3. If the ICER standard has been applied to non-invasive ventilation, then tracheotomy would still be the preferred treatment. Yet, without CNVS these patients would either still be in iron lungs around-the-clock or, more likely, would have undergone tracheotomies and by now be dead from complications related to the tube since four out of five patients with some NMDs using tracheostomy
4. In fact, current treatments are also not cost-effective because they prolong life and add to the total cost of care. Indeed, a recent study concludes that “DMD should be now considered an adulthood disease as well, and as a consequence, more public health interventions are needed to support these patients and their families as they pass from childhood into adult age.”

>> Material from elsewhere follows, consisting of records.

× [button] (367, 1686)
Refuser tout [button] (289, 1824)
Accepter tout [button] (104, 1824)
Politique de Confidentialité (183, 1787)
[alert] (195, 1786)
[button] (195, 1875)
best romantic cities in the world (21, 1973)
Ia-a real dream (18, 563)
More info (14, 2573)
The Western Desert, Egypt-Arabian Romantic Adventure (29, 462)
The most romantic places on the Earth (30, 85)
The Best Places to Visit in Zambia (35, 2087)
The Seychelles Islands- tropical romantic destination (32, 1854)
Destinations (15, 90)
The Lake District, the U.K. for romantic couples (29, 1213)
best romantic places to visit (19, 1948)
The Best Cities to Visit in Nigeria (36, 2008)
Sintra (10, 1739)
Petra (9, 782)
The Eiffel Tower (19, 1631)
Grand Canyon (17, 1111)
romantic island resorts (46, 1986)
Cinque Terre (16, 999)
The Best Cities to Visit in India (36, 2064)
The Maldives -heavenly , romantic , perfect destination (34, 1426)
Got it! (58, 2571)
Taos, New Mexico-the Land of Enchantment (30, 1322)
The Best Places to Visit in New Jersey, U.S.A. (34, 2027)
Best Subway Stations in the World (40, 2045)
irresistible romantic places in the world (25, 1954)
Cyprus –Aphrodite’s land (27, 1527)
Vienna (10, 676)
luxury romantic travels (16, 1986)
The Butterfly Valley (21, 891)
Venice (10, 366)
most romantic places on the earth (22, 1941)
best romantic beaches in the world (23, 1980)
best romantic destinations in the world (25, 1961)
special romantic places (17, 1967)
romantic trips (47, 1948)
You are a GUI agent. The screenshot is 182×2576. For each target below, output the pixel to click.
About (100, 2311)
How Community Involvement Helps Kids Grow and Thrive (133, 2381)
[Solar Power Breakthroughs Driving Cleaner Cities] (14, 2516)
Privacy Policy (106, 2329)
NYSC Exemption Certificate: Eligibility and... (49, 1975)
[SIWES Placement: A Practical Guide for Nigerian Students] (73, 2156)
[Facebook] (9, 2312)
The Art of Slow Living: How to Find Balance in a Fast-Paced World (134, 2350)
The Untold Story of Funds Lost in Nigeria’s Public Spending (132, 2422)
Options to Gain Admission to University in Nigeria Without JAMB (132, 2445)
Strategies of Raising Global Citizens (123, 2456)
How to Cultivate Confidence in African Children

5. That is, death is the preferred outcome if you only care about saving money:“(E)xtending life for a patient with DMD by 1 year would be associated with a QALY gain of 0.18 at a cost of $54,000 (not accounting for the cost of the evaluated intervention), resulting in an incremental cost-effectiveness ratio of $300,000, well above “ the ICER cut-off.
6. Further, the main cause of death in DMD in our population remains cardio-respiratory failure. People with DMD are more likely to die if they have poor respiratory profiles and elevated cardiac biomarkers. Collectively, these factors highlight a high-risk cardiovascular population with a worse prognosis.
7. However, other technologies that would extend life that ICER compares to Exondys are also NOT cost-effective. For example, the incremental cost-effectiveness ratio (ICER) for destination ventricular assist device therapy (DT-VAD) was $179,086 per quality-adjusted life-year (QALY).
The documented delay in loss of lung and heart function from Exondys exceeds that of ventilation. Moreover, the use of Exondys is likely to help reverse weight loss, also a risk factor for death, by allowing people to swallow food safely.
Hence, every treatment for DMD between the 1980s and today has increased life expectancy and improve quality of life. Yet NONE meet ICER thresholds. ICER would have deprived tens of thousands of patients longer, better lives.
This assumption, that people who, because of genetic conditions, are likely to be sicker and more likely to require medical care as they live longer is shaped by the same impulse justifying eugenics at the turn of the century.
Here is the statement of ICER president Steve Pearson “In practice, however, a sickest-first principle might require allocation of resources even when only minor gains can be achieved and the cost is very high, which is obviously inefficient…coverage decisions must not only incorporate consideration of the benefits gained but the opportunity costs incurred when covering expensive orphan drugs.”
And here is the statement of Margaret Sanger, a eugenics proponent:
"Every single case of inherited defect, every malformed child, every congenitally tainted human being brought into this world is of infinite importance to that poor individual; but it is of scarcely less importance to the rest of us and to all of our children who must pay in one way or another for these biological and racial mistakes."
Limiting the use of new medicines that prolong and improve the lives of people with DMD to save money is eugenics by another name. And that name is ICER.